Provided passage:
[START]
Simplicity is Key Guide
Key to Success:
- Two Ingredients Only: The classic Affogato is just Espresso and Vanilla Ice Cream. Do not add milk, syrup, or any other toppings.
- Hot on Cold: The magic of the Affogato is the hot espresso hitting the cold ice cream. This creates a delicious mix of temperatures and textures.
- Use a Small Glass: This is a concentrated dessert, not a large drink. The Small Glass is the correct container.
- Serve Quickly: Timing is everything. Serve it before it becomes a completely melted soup.
What Customers Say
"I'd like a classic Italian dessert coffee."
"Something simple with espresso and ice cream, please."
Ingredients & Container
- Container: Small Glass
- Ingredient 1: Vanilla Ice Cream
- Ingredient 2: Espresso (1 shot)
Cost to Make
210.00
Sell Price
300.00
Pro Barista Tips
- A High-Level Treat: Unlocking Vanilla Ice Cream at Level 10 is a major milestone, and the Affogato is the first and simplest way to use it.
- Elegant and Profitable: Despite its simplicity, the Affogato is a high-value item due to the cost of the ice cream.
- Don't Confuse with Variations: This is the base recipe. The Vanilla Affogato is a different, more complex drink. When a customer asks for a classic, stick to this two-ingredient version.
- A Perfect Ending: In the real world, an Affogato is often served after a meal. Think of it as the perfect dessert to offer your virtual customers.
[END]
Stated task 1: In the listing, reproduce verbatim the stretch from the line containing "Click trash icon for Vikram Vedha" through the line containing "click(32, 638)", with both of those lines included.
The Affogato guide and the listing have no connection to each other.

Data to use:
[START]
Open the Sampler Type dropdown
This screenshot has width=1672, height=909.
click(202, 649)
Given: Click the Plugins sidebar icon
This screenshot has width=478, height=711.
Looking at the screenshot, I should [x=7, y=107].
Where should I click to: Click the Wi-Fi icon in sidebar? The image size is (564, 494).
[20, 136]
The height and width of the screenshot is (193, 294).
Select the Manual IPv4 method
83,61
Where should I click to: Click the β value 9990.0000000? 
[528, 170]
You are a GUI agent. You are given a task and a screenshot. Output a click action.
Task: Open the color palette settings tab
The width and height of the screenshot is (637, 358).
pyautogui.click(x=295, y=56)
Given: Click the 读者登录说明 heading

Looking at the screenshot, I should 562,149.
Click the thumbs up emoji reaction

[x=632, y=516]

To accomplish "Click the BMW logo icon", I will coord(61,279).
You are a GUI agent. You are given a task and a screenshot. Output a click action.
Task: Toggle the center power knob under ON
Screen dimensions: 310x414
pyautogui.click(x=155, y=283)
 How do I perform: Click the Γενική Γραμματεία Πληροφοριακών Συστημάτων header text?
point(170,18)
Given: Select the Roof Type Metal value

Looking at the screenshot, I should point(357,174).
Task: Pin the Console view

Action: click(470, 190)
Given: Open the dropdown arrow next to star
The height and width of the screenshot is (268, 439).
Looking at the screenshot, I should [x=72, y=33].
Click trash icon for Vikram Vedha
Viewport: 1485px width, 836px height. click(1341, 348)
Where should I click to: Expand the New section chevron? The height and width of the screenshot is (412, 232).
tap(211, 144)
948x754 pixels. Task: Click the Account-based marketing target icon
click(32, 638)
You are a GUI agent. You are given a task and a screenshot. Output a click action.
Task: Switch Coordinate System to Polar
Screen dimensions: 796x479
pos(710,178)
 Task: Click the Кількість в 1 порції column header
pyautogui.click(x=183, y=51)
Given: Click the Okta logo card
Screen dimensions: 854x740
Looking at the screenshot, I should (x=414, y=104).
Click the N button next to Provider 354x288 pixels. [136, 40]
[END]
Stated task 2: Render this sentence from the Affogato guide in Spanish: "The magic of the Affogato is the hot espresso hitting the cold ice cream."

Output 1:
Click trash icon for Vikram Vedha
Viewport: 1485px width, 836px height. click(1341, 348)
Where should I click to: Expand the New section chevron? The height and width of the screenshot is (412, 232).
tap(211, 144)
948x754 pixels. Task: Click the Account-based marketing target icon
click(32, 638)

Output 2: La magia del Affogato es el espresso caliente que cae sobre el helado frío.